Ленин стоял и терпеливо дожидался ответа.
— К декабрю, Владимир Ильич, — наконец произнёс Фрунзе.
— К декабрю? А успеете?
— Успеем, Владимир Ильич. Нужно успеть, — тихо проговорил Фрунзе.
— Нужно. Вы не представляете себе, как нужно, — так же тихо ответил Ленин.
И вот Южный фронт. Вооружённые танками, самолётами, пушками, белые рвутся на север.
Владимир Ильич внимательно следит за обстановкой. В кабинете у Ленина висит карта.
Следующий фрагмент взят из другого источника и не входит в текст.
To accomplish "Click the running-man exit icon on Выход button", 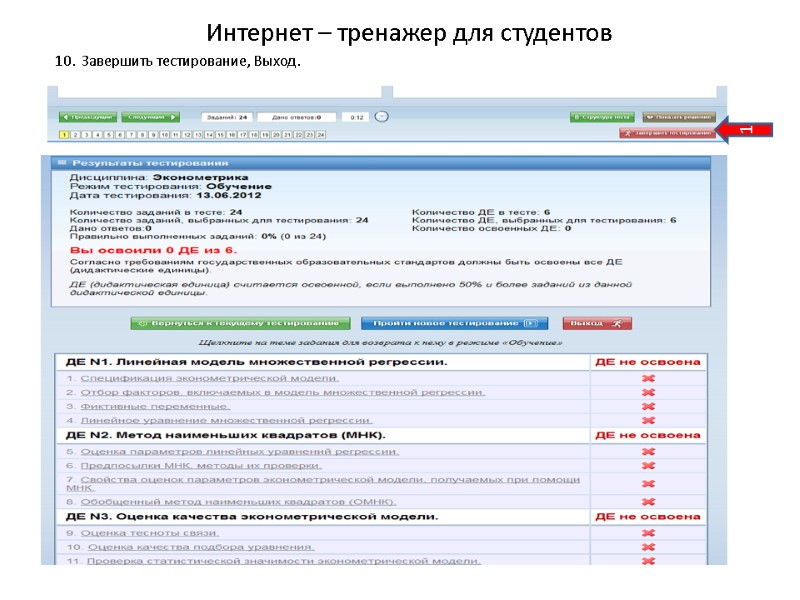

Он не только в курсе боевых действий, но и постоянно наблюдает за тем, как идёт переброска подкреплений и воинских эшелонов. Он требует: немедленно дать на помощь Южному фронту знаменитую Первую Конную армию во главе с Будённым. Настаивает на срочном создании Второй Конной армии. Добивается переброски на Каховку лучших, сибирских дивизий.
И так же, как в прежние годы:
— Как со снарядами? Как с патронами? Хорошо ли бойцы одеты? Какой у бойцов паёк?
Даже ночью он продолжает диктовать телеграммы.
В ответ на заботу Ленина Южный фронт рапортует делом: «Наступление белых приостановлено! Врангель поспешно отходит в Крым!»
Войска Фрунзе подошли к Перекопу. Разбили Врангеля в главном бою. Сбросили белых в море.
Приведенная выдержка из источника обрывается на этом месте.